• WHAT THIS TASK INVOLVES:
Beneath this line is the data. Output exactly the lines from the line with "[option] (732, 937)" to the line with "Search (250, 316)", both ends included, and nothing more.

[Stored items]
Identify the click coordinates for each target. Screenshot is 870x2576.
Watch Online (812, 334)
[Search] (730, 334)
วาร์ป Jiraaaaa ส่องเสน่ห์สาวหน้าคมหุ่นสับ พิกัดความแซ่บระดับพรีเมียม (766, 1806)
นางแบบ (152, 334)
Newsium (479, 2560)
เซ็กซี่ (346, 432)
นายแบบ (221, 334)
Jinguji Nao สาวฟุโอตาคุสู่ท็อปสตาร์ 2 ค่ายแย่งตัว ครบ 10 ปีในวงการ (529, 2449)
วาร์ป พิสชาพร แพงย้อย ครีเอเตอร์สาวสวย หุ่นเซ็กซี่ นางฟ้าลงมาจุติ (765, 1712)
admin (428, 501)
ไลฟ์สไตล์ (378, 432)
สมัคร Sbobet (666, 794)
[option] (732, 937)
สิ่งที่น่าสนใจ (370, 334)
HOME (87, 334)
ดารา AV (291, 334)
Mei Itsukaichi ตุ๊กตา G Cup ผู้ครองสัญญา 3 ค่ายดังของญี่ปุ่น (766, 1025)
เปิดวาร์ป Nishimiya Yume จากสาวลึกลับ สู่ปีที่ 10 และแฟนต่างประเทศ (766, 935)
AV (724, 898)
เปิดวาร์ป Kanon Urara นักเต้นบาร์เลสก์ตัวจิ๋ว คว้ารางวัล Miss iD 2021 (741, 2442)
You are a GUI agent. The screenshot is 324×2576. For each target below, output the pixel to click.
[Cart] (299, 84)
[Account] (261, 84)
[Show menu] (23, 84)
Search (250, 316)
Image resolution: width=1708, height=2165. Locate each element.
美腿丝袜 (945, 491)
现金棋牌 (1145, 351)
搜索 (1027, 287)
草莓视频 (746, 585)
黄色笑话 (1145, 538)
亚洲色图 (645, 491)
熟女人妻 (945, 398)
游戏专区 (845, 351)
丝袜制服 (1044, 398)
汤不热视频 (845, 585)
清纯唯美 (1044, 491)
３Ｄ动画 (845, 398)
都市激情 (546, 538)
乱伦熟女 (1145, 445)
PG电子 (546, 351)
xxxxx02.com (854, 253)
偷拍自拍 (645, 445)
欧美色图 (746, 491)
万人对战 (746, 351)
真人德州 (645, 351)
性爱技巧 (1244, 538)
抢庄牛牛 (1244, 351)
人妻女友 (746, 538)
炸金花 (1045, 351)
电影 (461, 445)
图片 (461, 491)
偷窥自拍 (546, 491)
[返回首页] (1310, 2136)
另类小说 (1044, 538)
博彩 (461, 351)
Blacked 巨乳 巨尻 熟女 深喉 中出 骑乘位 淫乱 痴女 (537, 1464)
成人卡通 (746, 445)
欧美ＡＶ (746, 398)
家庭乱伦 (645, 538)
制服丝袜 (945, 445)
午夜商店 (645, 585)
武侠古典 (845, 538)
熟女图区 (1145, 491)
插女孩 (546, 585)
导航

• RESPONSE BOX:
[option] (732, 937)
สิ่งที่น่าสนใจ (370, 334)
HOME (87, 334)
ดารา AV (291, 334)
Mei Itsukaichi ตุ๊กตา G Cup ผู้ครองสัญญา 3 ค่ายดังของญี่ปุ่น (766, 1025)
เปิดวาร์ป Nishimiya Yume จากสาวลึกลับ สู่ปีที่ 10 และแฟนต่างประเทศ (766, 935)
AV (724, 898)
เปิดวาร์ป Kanon Urara นักเต้นบาร์เลสก์ตัวจิ๋ว คว้ารางวัล Miss iD 2021 (741, 2442)
You are a GUI agent. The screenshot is 324×2576. For each target below, output the pixel to click.
[Cart] (299, 84)
[Account] (261, 84)
[Show menu] (23, 84)
Search (250, 316)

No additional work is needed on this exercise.